After supper, we rode in their company jeep to the top of the hill, and while the men checked the water again, Irene, the children and I walked over the hilltop to watch the valley lights just coming on. A trace of sunset was still in the sky; to the south were beautiful green farms with town lights in the distance. It all looked so perfect. To the north, there was the different beauty of the wide expanse of dry rolling sagebrush-covered hills just waiting for irrigation water to transform them into green fields and orchards.
The top of the hill would have been a beautiful site for our new home, but would have entailed building a road, bridging the lateral and setting extra power poles. Instead, we built a 24'x24' house near the road and the existing power line. It was all we could afford at the time, and we were anxious to have a better place than the trailer to call home.
On September 9, 1948, Carl began digging a small cellar to go under the house, which he would build near the trailer. He borrowed a scraper from a neighbor. At first, I drove the tractor to pull it while he guided it to scoop out the hole, and we dug down about two feet, then stopped for lunch. We had just started to eat outside, when the wind began to blow, so we grabbed our food and went inside where we sat down to a very sandy meal. The plates and the silverware were covered with a thin layer of dust before we could even get the food off the plates, and our forks scraped along with each crunchy mouthful. Within 15 minutes, we could barely see anything past the trailer, and the air was so full of dust that we could hardly breathe. Then, at two o'clock, the electricity went off. Of course, sand drifted into the hole that we had just dug, and we watched it almost fill in again, leaving little ripples on top of small sand dunes.
We resumed digging the next day, and the hole became deeper and the incline steeper. Once I backed down and kept rolling to the bottom. Carl very quickly had to jump out of the way to keep from being hit; after that, he backed the tractor down the slope, and I drove it out while he managed the scraper and dumped the dirt elsewhere. About two feet down through the loose sandy soil, we hit solid clay, called caliche. It became harder and harder, and eventually Carl had to use a pick axe and shovel. At about five feet he decided the hole was deep enough. It was 16'x16' surrounded by a 4' ledge for the house to rest on.
Snoopy was a good little watchdog. Late, one hot June night, she barked furiously at a noise near our gas barrels. Someone shot at her. She raced back to the house, and by that time Carl was out of bed and outside to yell at the carload of boys looking for gas. They shot again, and Carl heard bullets whiz past his head, hitting the house. He grabbed the old sawed-off shotgun and shot into the air to scare the boys away. It sure did, as the gun sounded like a cannon going off. The boys immediately turned off their flashlights and searchlight then scrambled back into the car to speed away around the hill toward Grandview.
About a week after the shoot-out, gas thieves visited us again; that time we were not at home, as we were spending the evening with the Jacobs family. The thieves stole a five gallon gas can (probably full of our gas), undoubtedly filled their car's gas tank and also took about five gallons of oil. Some people who lived west of us consistently had gas stolen, and one night at a place east of us, thieves mistakenly siphoned diesel fuel into their car. It was found stalled on the side of the road the next morning.

ENTRIES SUPPLIED =

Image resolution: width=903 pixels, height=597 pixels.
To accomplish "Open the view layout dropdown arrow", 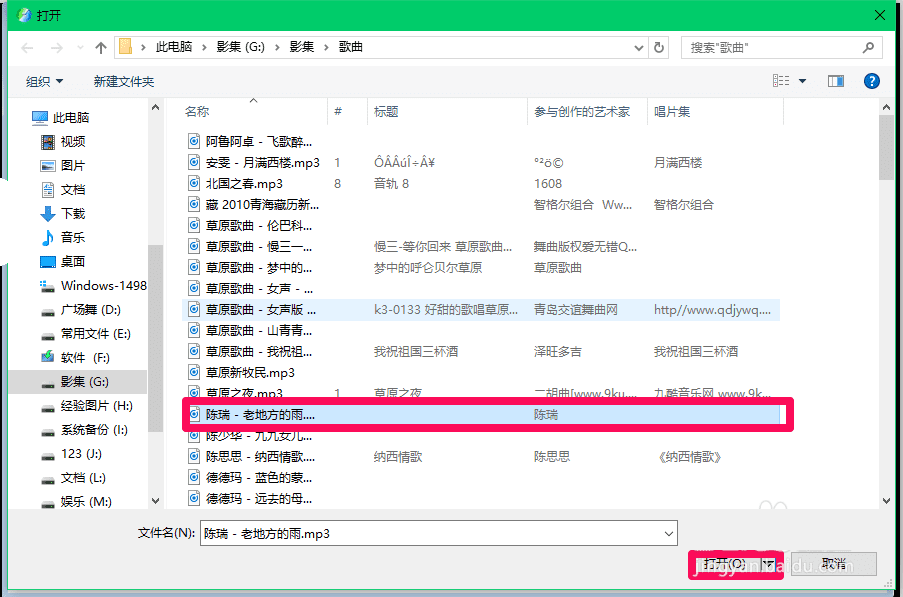I will pos(801,81).
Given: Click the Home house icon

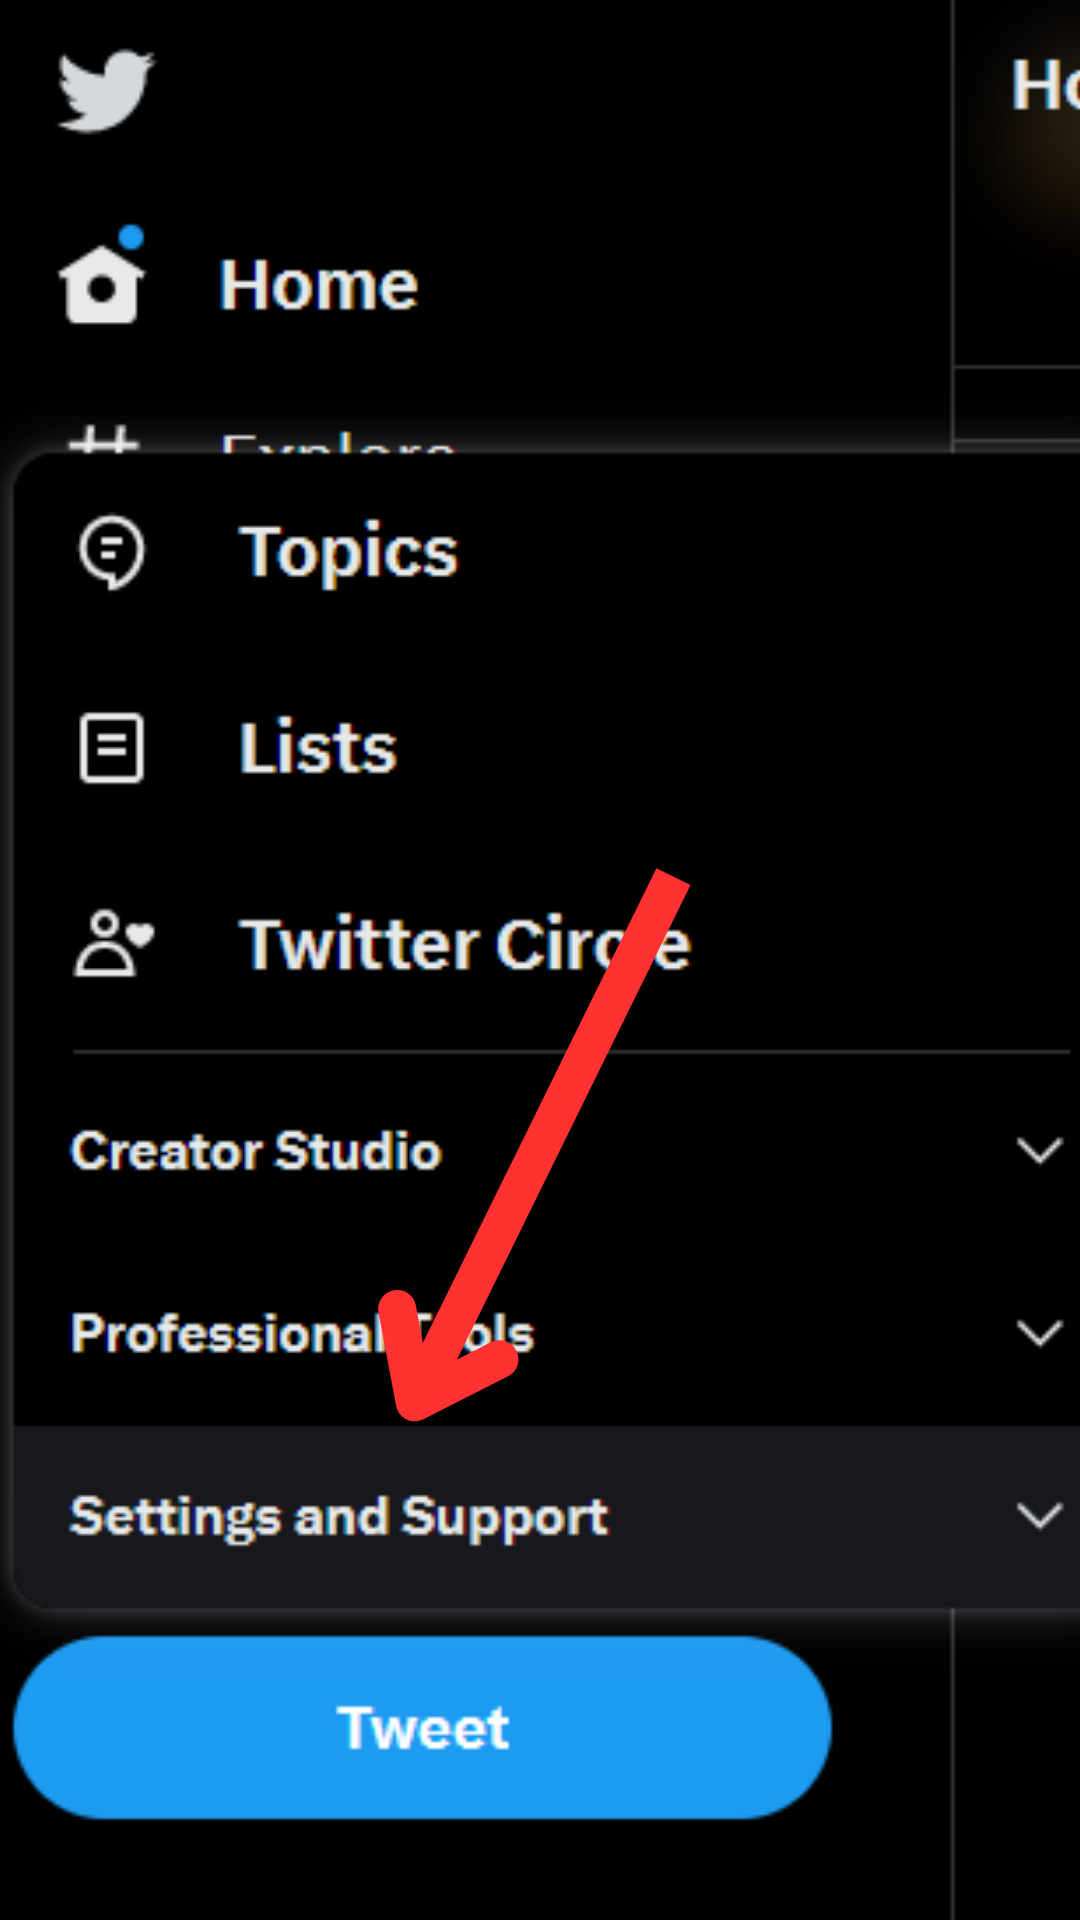Looking at the screenshot, I should pos(102,285).
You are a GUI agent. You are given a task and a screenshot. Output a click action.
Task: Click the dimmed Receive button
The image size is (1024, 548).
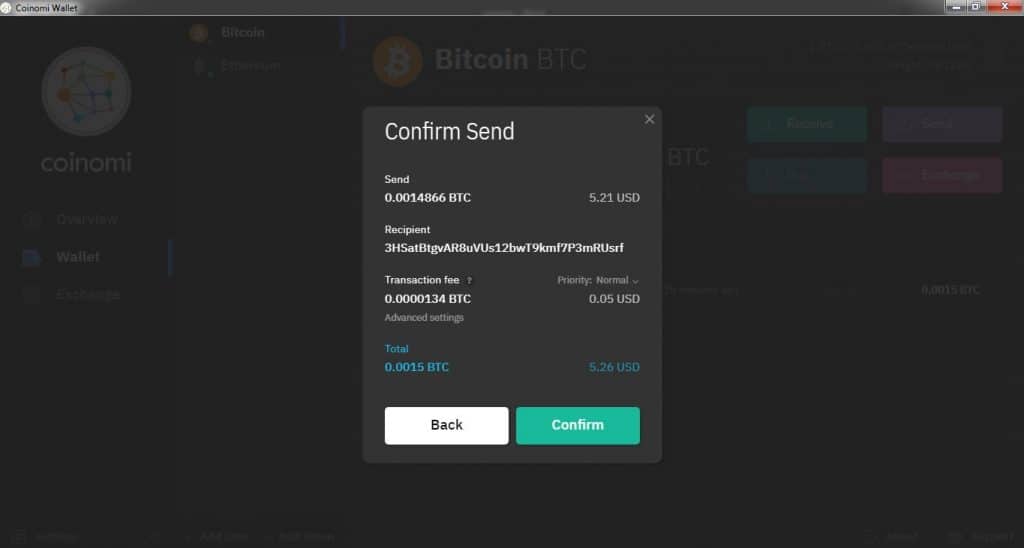tap(807, 124)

COMPLETE THE FOLLOWING =
- 1) In the homesteading account, what was the solid clay called that the digging reached below the loose sandy soil?
- 2) Please write the next part of the homesteading account, picking up after its final sentence.

RESPONSES FOR EACH TASK =
- 1) Caliche.

- 2)
The gas thieves came again November 15th while Carl was attending evening classes in Sunnyside. They were in the process of helping themselves to our gas when he arrived home at 11:15 and scared them away. A five gallon drum of our oil was at the side of the road, the lock was broken on a gas barrel which had been rolled down the bank and a gas can was partly filled. After that, I resumed sitting with our house lights out with a loaded shotgun on the kitchen table when Carl was away on school nights.
On November 27th, when Carl was at class, thieves may have returned yet again. The lights were out, Kathleen was asleep and all was quiet in the house when the dog began to bark. There was a bright moon which enabled me to see something lurking near some sacks which were hung on the clothesline, but I could not determine whether the figure was a person or a coyote. The loaded shot gun was on the table, and I had my coat on, ready to go outside into the chilly night to see who or what was there. But, nothing moved near the gas barrels which Carl had placed closer to the house, and it was a relief to have him finally come home; all was well. My parents must have worried a lot after I wrote about waiting for gas thieves.
Finally, in desperation, Carl rigged a trip wire around the gas barrels and attached it to the trigger of the shotgun, pointed out toward the field. It went off one night, and we found where a hastily retreating car left deep tire tracks in the sand. That ended the gas thefts.
After we settled into normal living conditions in our recently completed house and had most of the homestead under cultivation, there was time to see beyond the sandpile. One day, in early August, we went for a drive with the Caldwell family. We drove west to Toppenish, then south through miles and miles of rolling arid land changing to tree covered hills and then over the forested 3,107 foot high Satus Pass, before reaching the town of Goldendale followed by more miles of arid wheat land and a final steep descent to the Columbia River. The magnificent vista included an old road on our left which tortuously wound down the steep hill on the other side of a deep ravine; we could see the Oregon hills on the other side of the wide river-carved gorge.
We traveled west along the Washington side of the Columbia and soon came to the Maryhill Museum, in the middle of nowhere, in stateliness, on a bluff overlooking the river. It contained the most unexpected and magnificent collections. Exhibits included Queen Marie's Romanian royal summer throne room furniture, Rodin sculptures, Indian artifacts, unusual chess sets from around the world and many mannequins dressed in beautiful fashions of days gone by. The museum was built by Samuel Hill and was dedicated in 1926, by Queen Marie. About two miles east of the museum, a replica of England's Stonehenge was built on a high bluff overlooking the river in memory of the soldiers and sailors of Klickitat County who gave their lives in defense of our country during WWI (later to include those of other wars).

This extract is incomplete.